Quel appareil photo ?
Un appareil Hasselblad argentique…Je travaille toujours en argentique.
On a du mal à dater vos photos...
Je crois que c’est moi qui implique cela. Je cherche quelque chose d’intemporel. Des choses poétiques. Universelles.
Vous allez retourner en Afrique du Sud ?
Oui je vais y retourner, car je veux garder le contact avec les femmes surtout. Ces femmes avec qui j’ai un rapport très fort. Je veux les suivre. Je vais peut-être aller sur la côte ouest, en territoire xhosa, car c’est rural. C’est moins violent. C’est le rêve des gens du township de retourner là-bas. Construire une vie là-bas. Ma
Anne Rearick
Anne Rearick est née dans l’Idaho, aux États-Unis, en 1960. Sa vision humaniste est à la fois documentaire et très personnelle. Elle travaille lentement, photographiant souvent sur des périodes de plusieurs années, ce qui lui permet d’approfondir ses relations avec les gens et les lieux au fil du temps. Anne Rearick essaie de dépeindre et de célébrer toute l’étendue de l’expérience quotidienne de ses sujets, se tenant, à bien des égards, au même niveau qu’eux plutôt que face à eux.

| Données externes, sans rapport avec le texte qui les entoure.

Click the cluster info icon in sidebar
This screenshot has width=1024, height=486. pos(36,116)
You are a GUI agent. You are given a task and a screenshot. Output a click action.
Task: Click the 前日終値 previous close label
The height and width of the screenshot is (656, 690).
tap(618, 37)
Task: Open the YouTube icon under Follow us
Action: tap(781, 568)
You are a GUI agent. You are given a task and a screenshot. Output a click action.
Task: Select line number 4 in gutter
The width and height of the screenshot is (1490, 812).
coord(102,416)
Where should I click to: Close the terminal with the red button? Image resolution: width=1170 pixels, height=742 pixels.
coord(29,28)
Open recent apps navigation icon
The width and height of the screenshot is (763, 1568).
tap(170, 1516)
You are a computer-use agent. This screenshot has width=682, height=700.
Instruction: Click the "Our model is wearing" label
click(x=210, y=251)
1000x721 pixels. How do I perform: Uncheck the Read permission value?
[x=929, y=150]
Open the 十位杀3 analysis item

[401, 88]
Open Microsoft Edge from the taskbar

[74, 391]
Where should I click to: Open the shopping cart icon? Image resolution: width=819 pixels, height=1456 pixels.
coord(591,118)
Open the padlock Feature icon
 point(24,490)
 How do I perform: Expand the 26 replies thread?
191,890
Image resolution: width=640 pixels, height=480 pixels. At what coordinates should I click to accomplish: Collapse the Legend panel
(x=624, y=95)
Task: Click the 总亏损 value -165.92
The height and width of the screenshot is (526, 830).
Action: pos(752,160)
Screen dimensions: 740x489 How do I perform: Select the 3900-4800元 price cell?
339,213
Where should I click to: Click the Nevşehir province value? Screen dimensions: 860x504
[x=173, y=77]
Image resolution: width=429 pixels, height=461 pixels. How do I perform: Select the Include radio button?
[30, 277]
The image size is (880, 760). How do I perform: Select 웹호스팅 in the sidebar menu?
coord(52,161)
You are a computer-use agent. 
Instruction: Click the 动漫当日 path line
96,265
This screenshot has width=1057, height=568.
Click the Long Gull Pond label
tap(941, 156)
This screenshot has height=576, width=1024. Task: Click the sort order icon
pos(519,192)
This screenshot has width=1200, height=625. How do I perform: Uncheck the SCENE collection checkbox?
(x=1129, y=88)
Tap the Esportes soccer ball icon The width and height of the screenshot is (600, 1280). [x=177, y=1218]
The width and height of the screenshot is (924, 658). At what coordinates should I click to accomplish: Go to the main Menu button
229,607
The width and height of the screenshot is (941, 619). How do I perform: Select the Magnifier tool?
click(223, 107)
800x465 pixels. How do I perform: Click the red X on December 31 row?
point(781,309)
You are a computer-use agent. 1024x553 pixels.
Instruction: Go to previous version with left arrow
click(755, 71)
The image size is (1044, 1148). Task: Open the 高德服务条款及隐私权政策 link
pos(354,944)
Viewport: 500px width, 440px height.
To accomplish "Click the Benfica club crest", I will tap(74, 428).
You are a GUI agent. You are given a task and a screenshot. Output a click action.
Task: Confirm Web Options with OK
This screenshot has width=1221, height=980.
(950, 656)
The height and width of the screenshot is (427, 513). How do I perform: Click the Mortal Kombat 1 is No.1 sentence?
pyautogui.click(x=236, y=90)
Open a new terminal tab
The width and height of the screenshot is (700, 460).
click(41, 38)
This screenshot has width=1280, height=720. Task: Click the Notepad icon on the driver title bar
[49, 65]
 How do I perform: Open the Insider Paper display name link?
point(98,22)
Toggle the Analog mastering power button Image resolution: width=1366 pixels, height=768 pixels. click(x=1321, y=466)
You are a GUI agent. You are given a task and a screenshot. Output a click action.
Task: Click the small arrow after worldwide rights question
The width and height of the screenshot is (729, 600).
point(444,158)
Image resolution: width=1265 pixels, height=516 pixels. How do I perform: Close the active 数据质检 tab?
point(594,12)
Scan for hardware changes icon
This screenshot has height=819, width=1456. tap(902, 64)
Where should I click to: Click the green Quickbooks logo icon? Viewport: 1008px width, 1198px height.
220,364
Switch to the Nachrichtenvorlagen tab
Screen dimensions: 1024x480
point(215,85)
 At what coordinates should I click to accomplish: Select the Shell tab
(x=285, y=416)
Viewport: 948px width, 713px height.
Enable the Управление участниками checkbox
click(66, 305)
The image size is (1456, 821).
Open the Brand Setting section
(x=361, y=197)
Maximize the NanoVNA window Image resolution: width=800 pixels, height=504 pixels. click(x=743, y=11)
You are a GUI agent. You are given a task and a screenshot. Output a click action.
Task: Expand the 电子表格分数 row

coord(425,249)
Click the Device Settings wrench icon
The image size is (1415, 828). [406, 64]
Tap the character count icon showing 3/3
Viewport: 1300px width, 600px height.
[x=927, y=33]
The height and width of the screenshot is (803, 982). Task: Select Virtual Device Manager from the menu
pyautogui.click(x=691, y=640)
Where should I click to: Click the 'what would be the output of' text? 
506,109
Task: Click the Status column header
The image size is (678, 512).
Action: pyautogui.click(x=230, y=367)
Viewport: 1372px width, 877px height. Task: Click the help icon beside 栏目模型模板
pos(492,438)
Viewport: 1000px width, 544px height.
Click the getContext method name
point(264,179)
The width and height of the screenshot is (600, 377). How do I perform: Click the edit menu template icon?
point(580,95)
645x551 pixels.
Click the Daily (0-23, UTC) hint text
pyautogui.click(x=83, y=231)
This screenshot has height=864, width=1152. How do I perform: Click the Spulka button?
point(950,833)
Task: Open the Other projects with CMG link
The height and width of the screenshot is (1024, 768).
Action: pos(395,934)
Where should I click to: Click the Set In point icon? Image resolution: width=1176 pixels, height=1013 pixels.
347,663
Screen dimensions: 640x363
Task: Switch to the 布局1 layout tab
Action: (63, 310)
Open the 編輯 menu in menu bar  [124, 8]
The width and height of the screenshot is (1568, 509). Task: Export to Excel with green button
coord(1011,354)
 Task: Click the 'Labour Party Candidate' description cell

Anne Rearick a obtenu en 1990 un MFA (Master of Fine Arts) du Massachusetts College of Art et travaille en tant que photographe et professeure depuis vingt-cinq ans. Elle a reçu plusieurs prix et récompenses, notamment une bourse Guggenheim pour un travail sur la culture de la boxe amateur ; le prix Roger Pic de la SCAM pour son travail au long cours en Afrique du sud ; le prix European Mosaique qui lui a permis d’explorer les communautés rurales d’Italie et d’Écosse ; une bourse Fulbright/Annette Kade pour le Pays Basque français et deux bourses de la New England Foundation for the Arts du Conseil culturel du Massachusetts.
Le travail d’Anne Rearick sur le Pays Basque a été collecté dans l’ouvrage Anne Rearick’s Eye, Miresicoletea, publié en 2004 aux Éditions Atlantica, France. Un recueil de ses photographies d’Afrique du Sud, intitulé Township, est publié en 2016 aux éditions Clémentine de la Féronnière, Paris. Certaines de ses photographies se trouvent dans des collections publiques, telles que la Bibliothèque nationale de France, le Centre national de l’audiovisuel du Luxembourg et le Museum of Modern Art de San Francisco. En 2014, Anne Rearick figurait dans le documentaire français Dieuzaide, regards en partage, un hommage au photographe français Jean Dieuzaide vu à travers le regard de trois photographes contemporains travaillant dans la tradition humaniste. Les clichés d’Anne Rearick sont distribués partout dans le monde par l’agence VU’, Paris.